One of the major components of OT religion is the Temple. It is an essential element of Jewishness. It factors also into the millennial schemes of some. While Dispensationalists would reject the notion of future sacrifices, a Restored Temple is a future expectation for them.

In contrast, the biblical writers viewed that there was an essential transferal of OT theology from national Israel to the Church. This was not so much a matter of making the Church equivalent to Israel, but rather that the Church was included into Israel by virtue of Christ's position as heir of the OT promises. As such, the Church is the true remnant of Israel, being akin to the stones being raised up as children for Abraham on the basis that they, like Abraham, believed in God.

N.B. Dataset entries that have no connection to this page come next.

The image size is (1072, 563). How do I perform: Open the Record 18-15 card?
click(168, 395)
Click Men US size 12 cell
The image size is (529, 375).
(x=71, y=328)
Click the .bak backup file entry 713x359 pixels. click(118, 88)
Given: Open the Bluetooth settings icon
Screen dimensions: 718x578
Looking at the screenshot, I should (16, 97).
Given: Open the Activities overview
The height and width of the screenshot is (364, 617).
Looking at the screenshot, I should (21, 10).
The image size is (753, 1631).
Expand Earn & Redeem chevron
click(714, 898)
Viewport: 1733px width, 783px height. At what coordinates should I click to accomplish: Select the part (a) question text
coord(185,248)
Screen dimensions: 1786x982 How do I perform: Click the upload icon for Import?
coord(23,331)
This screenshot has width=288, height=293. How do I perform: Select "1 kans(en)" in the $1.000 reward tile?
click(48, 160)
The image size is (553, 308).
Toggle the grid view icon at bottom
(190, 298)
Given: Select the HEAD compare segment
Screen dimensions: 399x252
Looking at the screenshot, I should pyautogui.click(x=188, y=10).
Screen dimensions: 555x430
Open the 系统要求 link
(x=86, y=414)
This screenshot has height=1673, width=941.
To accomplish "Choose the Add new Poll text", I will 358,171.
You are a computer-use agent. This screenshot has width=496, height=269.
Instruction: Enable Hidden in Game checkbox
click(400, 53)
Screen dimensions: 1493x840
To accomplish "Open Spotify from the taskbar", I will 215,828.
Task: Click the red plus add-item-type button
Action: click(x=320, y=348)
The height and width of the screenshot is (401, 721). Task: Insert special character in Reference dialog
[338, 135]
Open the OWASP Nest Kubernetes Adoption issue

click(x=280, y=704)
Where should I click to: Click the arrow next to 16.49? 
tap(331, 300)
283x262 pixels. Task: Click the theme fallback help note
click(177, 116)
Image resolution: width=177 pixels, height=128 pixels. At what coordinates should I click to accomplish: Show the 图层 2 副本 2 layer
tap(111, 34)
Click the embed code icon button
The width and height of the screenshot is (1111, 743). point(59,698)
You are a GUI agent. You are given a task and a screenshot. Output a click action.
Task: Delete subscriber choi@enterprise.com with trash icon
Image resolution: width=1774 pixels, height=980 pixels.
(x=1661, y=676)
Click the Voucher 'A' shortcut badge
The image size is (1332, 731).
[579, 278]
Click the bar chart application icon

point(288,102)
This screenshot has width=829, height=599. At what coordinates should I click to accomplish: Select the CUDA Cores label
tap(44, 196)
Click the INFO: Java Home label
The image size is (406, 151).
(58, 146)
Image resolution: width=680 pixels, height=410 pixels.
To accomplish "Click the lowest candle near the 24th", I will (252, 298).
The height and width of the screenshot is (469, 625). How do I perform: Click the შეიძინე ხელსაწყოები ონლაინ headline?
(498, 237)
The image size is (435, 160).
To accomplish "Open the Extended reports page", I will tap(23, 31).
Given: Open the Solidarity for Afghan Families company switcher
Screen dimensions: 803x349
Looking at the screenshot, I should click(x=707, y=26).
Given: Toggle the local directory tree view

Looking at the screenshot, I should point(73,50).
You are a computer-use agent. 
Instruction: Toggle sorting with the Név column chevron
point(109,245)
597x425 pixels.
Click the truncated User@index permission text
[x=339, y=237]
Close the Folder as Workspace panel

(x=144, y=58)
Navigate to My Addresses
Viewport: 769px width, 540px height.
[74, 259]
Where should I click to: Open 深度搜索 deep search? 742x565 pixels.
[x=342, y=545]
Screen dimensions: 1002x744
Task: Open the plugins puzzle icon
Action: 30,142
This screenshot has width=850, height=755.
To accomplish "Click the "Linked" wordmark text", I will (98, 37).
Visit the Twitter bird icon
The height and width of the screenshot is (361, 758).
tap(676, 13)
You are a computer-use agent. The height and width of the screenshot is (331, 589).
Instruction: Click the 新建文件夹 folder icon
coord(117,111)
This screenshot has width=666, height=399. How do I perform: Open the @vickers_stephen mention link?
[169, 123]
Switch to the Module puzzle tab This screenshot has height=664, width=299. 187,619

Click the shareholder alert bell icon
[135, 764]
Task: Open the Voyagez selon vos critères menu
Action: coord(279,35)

One example of the transferal of OT theology to the church is Temple theology. The essential element of Temple theology is that the Temple was the locus of God's presence. Without this element, Temple theology would be nil. The motif is so strong and obvious, I won't detail it in this overview, although I wrote about 150 pages on it in my Master's thesis.

Matthew takes this motif and transfers it to the church. In his view, the Temple was no longer the locus of God's presence. Like Ezek 8-11, Matthew represents Jesus Immanuel as abandoning the Temple at the conclusion of Matt 23 and Matt 24:1. Rather than God's presence residing at the Temple, it has moved to reside in God's people, Jesus' disciples.

This portion of Matthean theology is perceptible in his Immanuel inclusio. Jesus himself is Immanuel, God-with-us (Matt 1:21). And he is with us always, even to the consummation of the age (Matt 28:20. Moreover, the theme is reinforced at significant points in Matthew, for where two or three are gathered in Jesus' name, Immanuel is present with them.

The fact that God's presence is removed from the Temple, makes the Temple a haunt for every kind of foul spirit and abomination; the swept house is made seven times worse. It is left to them desolate. It deserves to be torn down, without a stone being left atop the other. No longer is it a house of prayer, as the house of prayer now belongs to the disciples of Jesus who gather in his name, and among whom Immanuel is present as they ask anything in his name.

In every conceivable way, Matthew takes every aspect of Temple theology and transfers it to the church. Much more could be said.

But the one point I'm arguing is that the Church receives all the OT promises. Temple theology is but one example of an OT theme or promise being transferred to the Church. This was an interpretive matrix of the earliest Christians. By virtue of their faith in Jesus—the Supreme Jew—they were all made joint-heirs with Jesus, regardless of race.